> _EXERCISE AIM_
Reproduce word for word everything in the items below, from the line containing "Identify the location of open other." down to the line containing "(1218, 113).", with both of those lines included.

Items from a data source
>>>>>

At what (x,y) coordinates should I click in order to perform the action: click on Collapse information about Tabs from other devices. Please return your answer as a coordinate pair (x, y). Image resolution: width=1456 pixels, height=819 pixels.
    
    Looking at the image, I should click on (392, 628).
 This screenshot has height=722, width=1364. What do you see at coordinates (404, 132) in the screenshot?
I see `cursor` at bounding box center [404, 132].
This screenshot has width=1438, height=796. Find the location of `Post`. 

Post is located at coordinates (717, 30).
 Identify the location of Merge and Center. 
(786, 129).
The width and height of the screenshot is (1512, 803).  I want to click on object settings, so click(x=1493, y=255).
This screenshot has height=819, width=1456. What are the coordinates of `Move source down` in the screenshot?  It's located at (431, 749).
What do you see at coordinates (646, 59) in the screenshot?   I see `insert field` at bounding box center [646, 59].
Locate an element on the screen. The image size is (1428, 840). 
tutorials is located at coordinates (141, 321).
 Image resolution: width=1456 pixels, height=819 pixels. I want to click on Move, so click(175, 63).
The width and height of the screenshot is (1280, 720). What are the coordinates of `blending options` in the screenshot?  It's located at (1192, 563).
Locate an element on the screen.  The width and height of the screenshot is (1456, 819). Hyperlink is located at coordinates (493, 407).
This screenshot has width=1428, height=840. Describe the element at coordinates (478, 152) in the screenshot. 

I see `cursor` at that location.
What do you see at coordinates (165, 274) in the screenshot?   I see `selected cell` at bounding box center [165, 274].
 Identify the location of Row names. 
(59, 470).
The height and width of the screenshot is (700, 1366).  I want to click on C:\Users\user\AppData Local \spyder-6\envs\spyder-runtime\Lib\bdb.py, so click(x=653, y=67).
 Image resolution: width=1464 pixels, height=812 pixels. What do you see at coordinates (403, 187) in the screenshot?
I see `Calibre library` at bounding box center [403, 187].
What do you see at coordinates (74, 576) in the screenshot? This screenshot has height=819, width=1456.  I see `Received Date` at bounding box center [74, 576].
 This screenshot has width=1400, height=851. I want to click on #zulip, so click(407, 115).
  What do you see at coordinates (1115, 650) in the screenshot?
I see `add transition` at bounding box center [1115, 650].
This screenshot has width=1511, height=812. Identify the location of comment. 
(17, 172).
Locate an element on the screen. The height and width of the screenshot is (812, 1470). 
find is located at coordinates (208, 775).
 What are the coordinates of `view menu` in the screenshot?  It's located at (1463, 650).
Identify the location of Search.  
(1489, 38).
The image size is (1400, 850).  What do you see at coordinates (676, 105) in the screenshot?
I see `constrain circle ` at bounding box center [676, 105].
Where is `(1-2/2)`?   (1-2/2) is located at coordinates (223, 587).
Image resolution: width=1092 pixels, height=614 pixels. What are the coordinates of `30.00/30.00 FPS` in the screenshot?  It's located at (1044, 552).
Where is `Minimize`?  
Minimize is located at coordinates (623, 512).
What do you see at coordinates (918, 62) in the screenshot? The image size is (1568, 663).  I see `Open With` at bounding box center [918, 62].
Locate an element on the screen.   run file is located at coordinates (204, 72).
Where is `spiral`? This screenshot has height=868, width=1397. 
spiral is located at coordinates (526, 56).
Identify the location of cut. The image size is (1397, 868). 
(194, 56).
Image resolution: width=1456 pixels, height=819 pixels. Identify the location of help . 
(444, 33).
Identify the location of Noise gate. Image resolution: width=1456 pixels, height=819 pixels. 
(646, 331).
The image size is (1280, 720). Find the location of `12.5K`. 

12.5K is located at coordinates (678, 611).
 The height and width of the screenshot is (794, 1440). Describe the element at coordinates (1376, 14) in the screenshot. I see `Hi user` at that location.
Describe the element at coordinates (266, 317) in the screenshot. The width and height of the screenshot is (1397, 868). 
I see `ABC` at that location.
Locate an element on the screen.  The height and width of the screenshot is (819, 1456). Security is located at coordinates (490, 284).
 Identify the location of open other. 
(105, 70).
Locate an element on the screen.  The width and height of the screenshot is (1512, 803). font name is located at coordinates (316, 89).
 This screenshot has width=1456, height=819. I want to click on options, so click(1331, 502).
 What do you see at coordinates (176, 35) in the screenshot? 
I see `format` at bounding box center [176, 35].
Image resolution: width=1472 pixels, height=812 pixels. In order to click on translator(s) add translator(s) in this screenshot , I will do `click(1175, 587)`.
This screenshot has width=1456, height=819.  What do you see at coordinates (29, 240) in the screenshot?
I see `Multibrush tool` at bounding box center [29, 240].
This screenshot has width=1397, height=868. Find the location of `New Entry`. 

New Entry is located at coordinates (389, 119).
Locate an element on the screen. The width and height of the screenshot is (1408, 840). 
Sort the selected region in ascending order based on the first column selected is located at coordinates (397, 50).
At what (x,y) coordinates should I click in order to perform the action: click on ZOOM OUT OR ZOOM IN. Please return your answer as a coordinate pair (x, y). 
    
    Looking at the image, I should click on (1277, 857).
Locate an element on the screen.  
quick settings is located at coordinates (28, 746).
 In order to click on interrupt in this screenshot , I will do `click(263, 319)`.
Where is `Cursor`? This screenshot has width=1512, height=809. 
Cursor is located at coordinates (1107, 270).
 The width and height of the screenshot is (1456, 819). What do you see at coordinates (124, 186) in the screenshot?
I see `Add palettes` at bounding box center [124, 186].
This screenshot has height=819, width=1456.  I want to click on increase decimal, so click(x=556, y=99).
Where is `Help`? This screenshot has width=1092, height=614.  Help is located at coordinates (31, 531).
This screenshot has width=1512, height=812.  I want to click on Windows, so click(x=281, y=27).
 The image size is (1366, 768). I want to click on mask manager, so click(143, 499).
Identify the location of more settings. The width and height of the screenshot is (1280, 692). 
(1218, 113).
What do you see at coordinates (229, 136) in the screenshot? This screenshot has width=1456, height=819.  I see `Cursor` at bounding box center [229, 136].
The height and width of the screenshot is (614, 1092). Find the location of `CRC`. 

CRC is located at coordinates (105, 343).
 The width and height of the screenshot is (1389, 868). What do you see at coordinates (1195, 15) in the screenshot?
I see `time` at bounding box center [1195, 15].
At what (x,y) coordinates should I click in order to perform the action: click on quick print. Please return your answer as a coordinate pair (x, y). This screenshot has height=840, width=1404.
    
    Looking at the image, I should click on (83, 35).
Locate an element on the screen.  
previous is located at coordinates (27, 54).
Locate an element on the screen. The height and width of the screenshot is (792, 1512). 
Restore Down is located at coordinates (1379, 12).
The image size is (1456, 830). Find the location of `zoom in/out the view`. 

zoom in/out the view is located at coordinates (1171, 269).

<<<<<

> _RESPONSE FOR THIS EXERCISE_
 Identify the location of open other. 
(105, 70).
Locate an element on the screen.  The width and height of the screenshot is (1512, 803). font name is located at coordinates (316, 89).
 This screenshot has width=1456, height=819. I want to click on options, so click(1331, 502).
 What do you see at coordinates (176, 35) in the screenshot? 
I see `format` at bounding box center [176, 35].
Image resolution: width=1472 pixels, height=812 pixels. In order to click on translator(s) add translator(s) in this screenshot , I will do `click(1175, 587)`.
This screenshot has width=1456, height=819.  What do you see at coordinates (29, 240) in the screenshot?
I see `Multibrush tool` at bounding box center [29, 240].
This screenshot has width=1397, height=868. Find the location of `New Entry`. 

New Entry is located at coordinates (389, 119).
Locate an element on the screen. The width and height of the screenshot is (1408, 840). 
Sort the selected region in ascending order based on the first column selected is located at coordinates (397, 50).
At what (x,y) coordinates should I click in order to perform the action: click on ZOOM OUT OR ZOOM IN. Please return your answer as a coordinate pair (x, y). 
    
    Looking at the image, I should click on (1277, 857).
Locate an element on the screen.  
quick settings is located at coordinates (28, 746).
 In order to click on interrupt in this screenshot , I will do `click(263, 319)`.
Where is `Cursor`? This screenshot has width=1512, height=809. 
Cursor is located at coordinates (1107, 270).
 The width and height of the screenshot is (1456, 819). What do you see at coordinates (124, 186) in the screenshot?
I see `Add palettes` at bounding box center [124, 186].
This screenshot has height=819, width=1456.  I want to click on increase decimal, so click(x=556, y=99).
Where is `Help`? This screenshot has width=1092, height=614.  Help is located at coordinates (31, 531).
This screenshot has width=1512, height=812.  I want to click on Windows, so click(x=281, y=27).
 The image size is (1366, 768). I want to click on mask manager, so click(143, 499).
Identify the location of more settings. The width and height of the screenshot is (1280, 692). 
(1218, 113).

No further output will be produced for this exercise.